__Dataset entries__

====================

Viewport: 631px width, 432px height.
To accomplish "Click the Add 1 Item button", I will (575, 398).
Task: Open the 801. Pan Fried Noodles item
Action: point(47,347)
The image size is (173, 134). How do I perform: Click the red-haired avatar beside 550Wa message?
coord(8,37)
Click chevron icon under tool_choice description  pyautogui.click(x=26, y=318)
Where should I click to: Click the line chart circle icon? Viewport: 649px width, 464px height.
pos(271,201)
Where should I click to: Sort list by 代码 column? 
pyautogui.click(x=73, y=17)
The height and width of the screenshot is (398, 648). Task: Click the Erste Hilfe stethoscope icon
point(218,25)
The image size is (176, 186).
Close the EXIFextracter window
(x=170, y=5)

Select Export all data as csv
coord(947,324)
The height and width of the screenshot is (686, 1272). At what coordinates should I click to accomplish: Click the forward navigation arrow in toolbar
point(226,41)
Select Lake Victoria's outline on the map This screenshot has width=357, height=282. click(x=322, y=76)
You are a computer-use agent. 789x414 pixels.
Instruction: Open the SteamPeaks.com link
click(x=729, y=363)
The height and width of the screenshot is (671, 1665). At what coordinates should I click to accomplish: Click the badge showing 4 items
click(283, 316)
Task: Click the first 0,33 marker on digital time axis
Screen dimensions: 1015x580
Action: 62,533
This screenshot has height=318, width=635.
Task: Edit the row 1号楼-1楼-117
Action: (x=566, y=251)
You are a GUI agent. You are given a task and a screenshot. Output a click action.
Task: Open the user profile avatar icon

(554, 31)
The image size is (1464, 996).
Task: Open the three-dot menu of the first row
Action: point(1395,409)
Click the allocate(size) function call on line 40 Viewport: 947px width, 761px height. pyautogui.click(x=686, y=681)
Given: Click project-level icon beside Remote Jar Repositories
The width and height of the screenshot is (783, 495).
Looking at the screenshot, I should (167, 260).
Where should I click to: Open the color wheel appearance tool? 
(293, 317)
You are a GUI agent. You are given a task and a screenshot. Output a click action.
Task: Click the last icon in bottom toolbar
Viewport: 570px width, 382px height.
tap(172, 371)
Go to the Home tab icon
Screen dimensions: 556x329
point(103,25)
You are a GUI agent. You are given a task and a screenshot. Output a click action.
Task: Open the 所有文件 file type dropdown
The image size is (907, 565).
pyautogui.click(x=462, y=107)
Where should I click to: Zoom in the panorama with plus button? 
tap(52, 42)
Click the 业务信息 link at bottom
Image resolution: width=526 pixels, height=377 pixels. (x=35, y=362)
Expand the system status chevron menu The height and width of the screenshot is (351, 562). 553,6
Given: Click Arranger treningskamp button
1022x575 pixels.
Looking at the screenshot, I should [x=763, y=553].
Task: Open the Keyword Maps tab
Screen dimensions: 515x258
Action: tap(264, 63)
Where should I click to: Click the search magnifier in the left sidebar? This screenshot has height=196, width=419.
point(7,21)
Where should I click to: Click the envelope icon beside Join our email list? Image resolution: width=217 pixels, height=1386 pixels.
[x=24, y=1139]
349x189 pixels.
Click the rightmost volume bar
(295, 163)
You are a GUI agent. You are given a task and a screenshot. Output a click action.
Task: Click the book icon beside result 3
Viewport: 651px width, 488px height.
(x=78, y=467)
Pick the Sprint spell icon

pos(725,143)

====================

__What the task asks__
Take from the entries every line that has the string "chevron".

__Response area__
Click chevron icon under tool_choice description  pyautogui.click(x=26, y=318)
Expand the system status chevron menu The height and width of the screenshot is (351, 562). 553,6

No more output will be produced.